Friday, March 25, 2011

Covenants


A covenant is promise to engage in or refrain from a specified action.

When there is a covenant in a contract the party providing the covenant (covenantor) makes a promise to the party receiving the covenant (covenatee) that they will or won’t take some action in the future.
The most common types of covenants that exist in purchase contracts can be things like a Buyer making a covenant on the use of the purchases or the Supplier making a covenant not to compete. For example, if a Supplier is concerned with a Buyer potentially buying and reselling product directly to third parties without providing additional value added, the Supplier could request a covenant that the Buyer will only use its purchases for its own needs and will not resell the product. For example, if the Buyer make a significant investment in developing a product with the Supplier and wanted to protect that against competition from the Supplier or the Supplier working with a third party that would compete against the Buyer, the Buyer could ask for the Supplier to provide a covenant not to compete.

Any covenant should include specific parameters. For example in a covenant not to compete, it should define the markets, and the period of non-competition.  In situations where a covenant is important, as part of that covenant you need to establish what the appropriate remedy would be for breach. 

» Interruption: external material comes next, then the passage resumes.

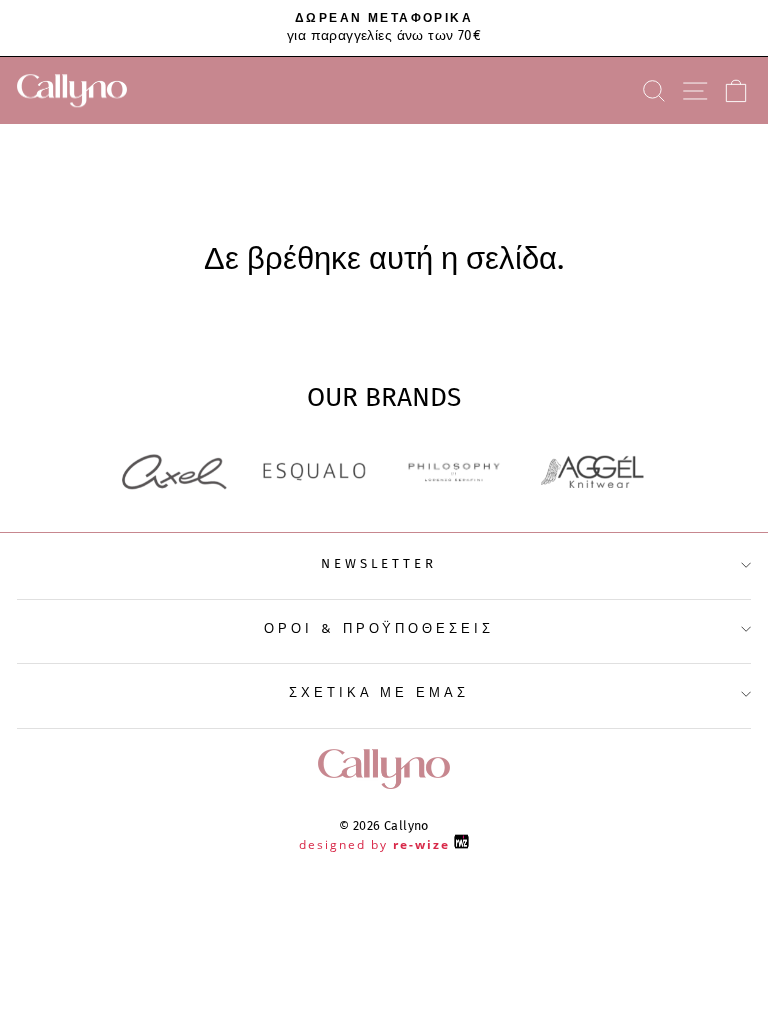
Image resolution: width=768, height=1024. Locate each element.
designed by (374, 844)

If you want the ability to force the Supplier to comply with the agreed covenant, as a remedy you would want to have the right under equity to injunctive relief so you could go to court to have the Court order compliance with the covenant.  If money damages is adequate, you would not need injunctive relief, but you would need to make sure that the damages you could recover are not restricted by the limitation of liability.  For example, if the majority of your damages would be lost sales and profits, you can’t have a limitation of liability that excludes recovery for damages associated with lost sales and lost profits.